In the last video, we stumbled
upon a way to figure out the inverse for an invertible
matrix. So, let's actually use
that method in this video right here. I'm going to use the same matrix
that we started off with in the last video. It seems like a fairly
good matrix. We know that it's reduced row
echelon form is the identity matrix, so we know
it's invertable. So, let's find its inverse. The technique is pretty
straightforward. You literally just apply the
same transformations you would apply to this guy to get you
to the identity matrix, and you would apply those same
transformations to the identity matrix. That's because the collection
of those transformations, if you represent them as matrixes,
are really just the inverse of this guy. Let's just do it. So I'll create an augmented
matrix here. Maybe I'll do it right here. Let me make it a little
bit neater. First, I'll write a. It's 1, minus 1, 1. And then minus 1, 2, 1. Minus 1, 3, 4. And then I'll augment it with
the identity matrix, with 1, 0, 0, 0, 1, 0, 0, 0, 1. Now, if I want to get a into
reduced row echelon form, maybe I'll replace
the second row. I'll keep the first row
the same for now. Let me just draw it like this. The entire first row:
1, minus 1, minus 1. It's going to be augmented
with 1, 0, 0. Keep the whole first
row the same. Let's replace the second
row with the second row plus the first row.
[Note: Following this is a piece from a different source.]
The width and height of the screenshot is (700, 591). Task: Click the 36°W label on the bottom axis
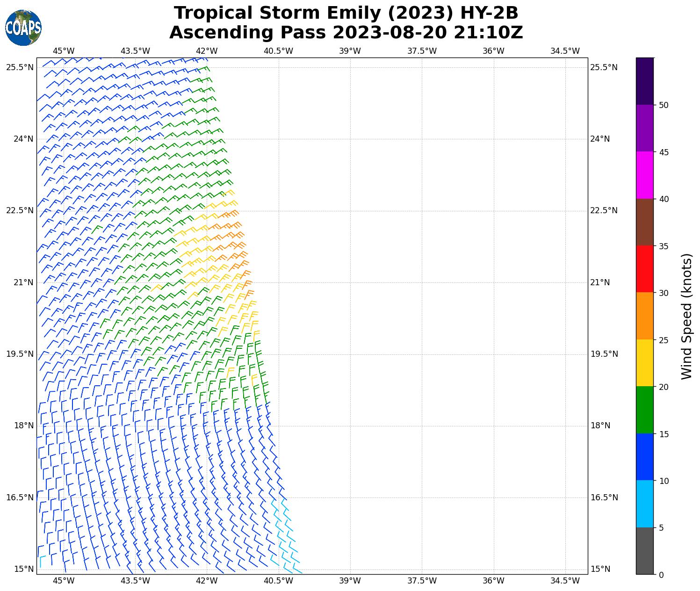coord(493,581)
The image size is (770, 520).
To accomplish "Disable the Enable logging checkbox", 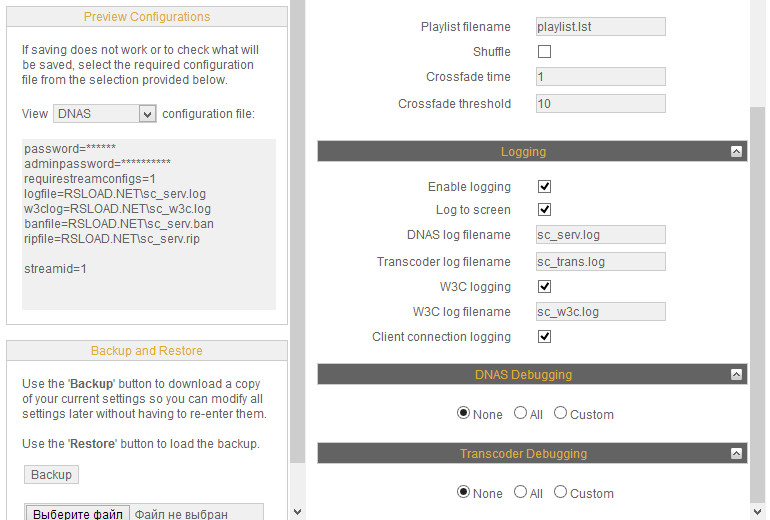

Minus 1 plus 1 is 0. 2 plus minus 1 is 1. 3 plus minus 1 is 2. 0 plus 1 is 0. 1 plus-- oh, sorry. That was a tricky one. 0 plus 1 is 1. 1 plus 0 is 1. 0 plus 0 is 0. All I did is I added
these two rows up. Now, this third row. Let me replace-- I want
to get a zero here. Let me replace the third
row with the third row minus the first row. 1 minus 1 is 0. 1 minus minus 1 is 2. 4 minus minus 1 is 5. 0 minus 1 is minus 1. 0 minus 0 is 0. And then 1 minus 0 is 1. Just like that. Now, what do we want to do? Well, we've gotten this far. We want to zero out that
guy and that guy. Let's keep our second
row the same. Let me write it down here. It's 0, 1, 2, and then you
augmented it with 1, 1, 0. Just like that. And let's replace my first row
with the first row plus the second row. 1 plus 0 is 1. Minus 1 plus 1 is 0. That's why I did that,
to get a zero there. Minus 1 plus 2 is 1. 1 plus 1 is 2. 0 plus 1 is 1. 0 plus 0 is 0. And now, I also want to zero
out this guy right here. Let's replace the third row
with the third row minus 2 times the second row. 0 minus 2 times 0 is 0. 2 minus 2 times 1 is 0. 5 minus 2 times 2 is 5
minus 4, that's 1. Minus 1 minus 2 times 1--
that's minus 1 minus 2-- is minus 3. 0 minus 2 times 1,
that's minus 2. And then, 1 minus 2 times
0 is just 1 again. All right, home stretch. Now, I just want to zero out
these guys right here. All right, so just let me keep
my third row the same. Let me switch colors, keep
things colorful. It's 0, 0, 1. We're going to augment it with
minus 3, minus 2, and 1. Now, let's replace our first row
with the first row minus the third row. 1 minus 0 is 1. 0 minus 0 is 0. 1 minus 1 is 0. 2 minus minus 3, that's 5. 1 minus minus 2 is 3. 0 minus 1 is minus 1. Now, let's replace the second
row with the second row minus 2 times the third row. 0 minus 2 times 0 is 0. 1 minus 2 times 0 is 0. 2 minus 2 times 1 is-- I'm
sorry, I just-- oh, whoops. Let me-- we have to be very
careful not to make any careless mistakes. 0 minus 2 times 0 is 0. 1 minus 2 times 0 is 1. It's not 0. 2 minus 2 times 1 is 0. 1 minus 2 times minus
3-- that is 1 plus 2 times 3-- that is 7. 1 minus 2 times minus 2, that's
1 plus 4, which is 5. And then, 0 minus 2 times
1, so that's minus 2. And just like that, we've
gotten the A part of our augmented matrix into reduced
row echelon form. This is the reduced row
echelon form of A. And when you apply those exact
same transformations-- because if you think about it, that
series of matrix products that got you from this to the
identity matrix-- that, by definition, is the
identity matrix. So you apply those same
transformations to the identity matrix, you're going
to get the inverse of A. This right here is A inverse. And we have solved for the
inverse, and it actually wasn't too painful.